We brought a crew with rigging, a chipper, and the Peterbilt grapple truck for the debris haul. Removed all three and ground all three stumps same day. Around $4,500 total. If those pines had still been standing when Florence came through, the homeowner would have had three separate emergency calls during a period when every tree service in the county was booked for weeks. Instead, she watched the storm from her living room with nothing overhead.

70-foot water oak in Greenville. Established neighborhood near ECU in Pitt County. The tree looked fine from the street. Mushrooms at the base, upper canopy thinning a little. Sounding the trunk with a mallet revealed hollow sections. Thirty-six-inch diameter, sitting directly over the back deck and part of the roof.

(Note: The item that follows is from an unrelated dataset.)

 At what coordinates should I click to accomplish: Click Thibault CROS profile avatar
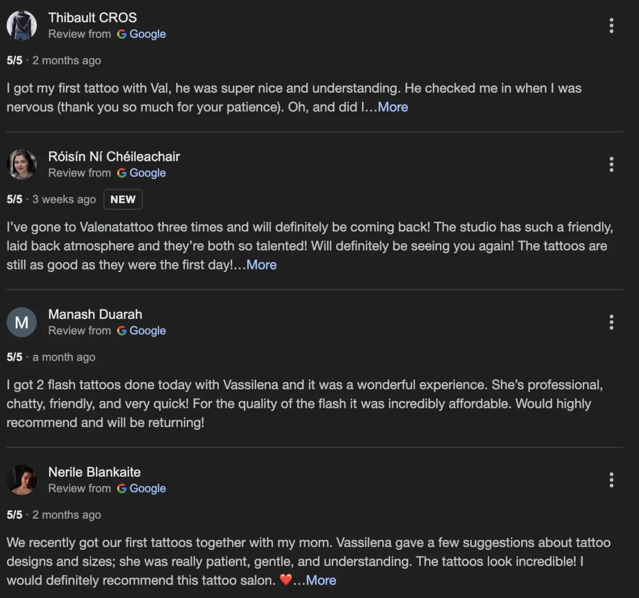point(22,26)
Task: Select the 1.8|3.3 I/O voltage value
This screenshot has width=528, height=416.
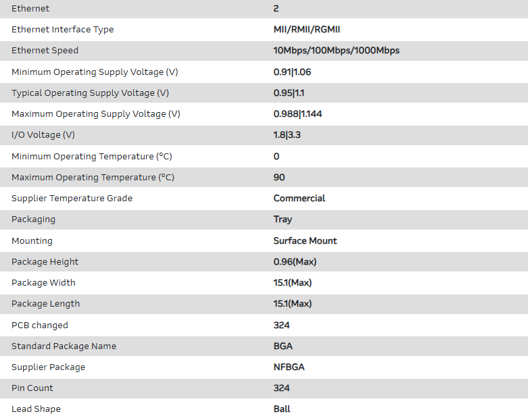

Crane-assisted removal. We brought the Hyundai HX120LC for stump and debris and ground the stump with the Vermeer SC48TX. Around $5,500. That September, a tropical system dropped four-plus inches on Greenville overnight. Trees came down across the ECU campus and in neighborhoods two blocks over. That water oak’s neighbors lost roofs. The homeowner’s deck — the one the oak used to hang over — was dry.

Document Everything Before the Storm Hits

Even if you get every problem tree removed, storms are unpredictable. A healthy tree can still come down in a Cat 2. The smartest thing you can do right now — besides the audit itself — is document your yard so insurance claims move faster if the worst happens.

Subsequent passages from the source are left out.